情報探索の基礎


基礎編

情報は複製しても価値が変わらないという特徴を持ち、娯楽的情報と問題解決情報に分類される。情報探索は後者に当たるので情報収集時に問いを持つことが重要である。問いとは、既存の論理に対する違和感から生まれる。情報の探し方は索引法・芋づる法・現物法がある。研究においてAtoZで欠かせない文献探索を行うにあたり以下のことに気を配ること。

1.面白いことを見つける
2,事実や実態が分かる資料・理由が分かる資料を探す
3.なぜか? という疑問を発し続ける。

キーワードを選択するにあたって以下のような拡大をするように心がけること。
関連・類似・一般化・具体化・上位や下位の概念・反対語・文字表記の違い・省略形・単数複数・ローマ字表記・英語表記

次に、検索エンジン・データベースに共通する情報探索の基礎について述べる。

記述問題 1:
情報探索の基礎についての提示文によると、情報収集のときに問いを持つことが重要なのはなぜか。文中の理由に沿って説明せよ。
記述問題 2:
提示文で挙げられている情報の探し方をすべて書き出せ。

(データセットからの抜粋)
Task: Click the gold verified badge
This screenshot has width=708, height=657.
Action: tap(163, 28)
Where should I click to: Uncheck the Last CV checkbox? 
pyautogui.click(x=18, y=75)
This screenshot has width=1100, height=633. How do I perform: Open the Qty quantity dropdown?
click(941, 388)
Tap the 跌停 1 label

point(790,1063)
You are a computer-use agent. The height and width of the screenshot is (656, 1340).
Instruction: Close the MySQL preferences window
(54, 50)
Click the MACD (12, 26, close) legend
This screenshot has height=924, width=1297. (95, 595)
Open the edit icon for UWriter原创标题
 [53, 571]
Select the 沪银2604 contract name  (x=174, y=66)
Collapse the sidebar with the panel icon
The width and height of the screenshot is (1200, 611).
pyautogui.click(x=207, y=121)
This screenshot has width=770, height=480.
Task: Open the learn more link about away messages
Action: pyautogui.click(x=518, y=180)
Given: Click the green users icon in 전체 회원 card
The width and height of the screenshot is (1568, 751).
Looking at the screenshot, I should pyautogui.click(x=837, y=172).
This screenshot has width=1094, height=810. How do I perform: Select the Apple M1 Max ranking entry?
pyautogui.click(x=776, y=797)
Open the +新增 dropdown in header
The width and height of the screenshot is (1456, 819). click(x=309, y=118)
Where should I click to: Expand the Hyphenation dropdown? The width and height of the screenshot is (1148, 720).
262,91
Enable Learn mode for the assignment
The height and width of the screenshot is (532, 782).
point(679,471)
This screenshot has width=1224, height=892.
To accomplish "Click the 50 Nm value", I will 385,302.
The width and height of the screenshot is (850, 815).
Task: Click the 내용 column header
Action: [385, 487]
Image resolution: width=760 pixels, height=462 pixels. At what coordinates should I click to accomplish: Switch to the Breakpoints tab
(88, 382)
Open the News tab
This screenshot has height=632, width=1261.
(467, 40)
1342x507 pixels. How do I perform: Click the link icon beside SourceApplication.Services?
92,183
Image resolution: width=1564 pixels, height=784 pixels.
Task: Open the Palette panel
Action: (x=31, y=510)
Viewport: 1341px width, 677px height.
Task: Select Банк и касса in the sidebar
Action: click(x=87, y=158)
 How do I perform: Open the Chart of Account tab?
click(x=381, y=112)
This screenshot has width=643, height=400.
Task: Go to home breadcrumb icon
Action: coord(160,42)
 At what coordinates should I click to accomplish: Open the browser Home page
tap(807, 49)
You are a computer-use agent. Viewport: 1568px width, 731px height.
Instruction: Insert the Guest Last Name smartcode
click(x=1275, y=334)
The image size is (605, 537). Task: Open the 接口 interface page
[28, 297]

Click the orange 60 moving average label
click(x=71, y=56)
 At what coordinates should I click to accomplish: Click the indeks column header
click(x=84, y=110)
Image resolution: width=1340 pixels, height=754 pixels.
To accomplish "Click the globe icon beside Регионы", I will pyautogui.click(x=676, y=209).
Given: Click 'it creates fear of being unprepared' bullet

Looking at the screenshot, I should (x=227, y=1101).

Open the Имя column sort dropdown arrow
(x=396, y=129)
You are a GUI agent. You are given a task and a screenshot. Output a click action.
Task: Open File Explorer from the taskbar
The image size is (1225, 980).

解答 1:
情報は娯楽的情報と問題解決情報に分類され、情報探索は問題解決情報に当たるからである。

解答 2:
索引法、芋づる法、現物法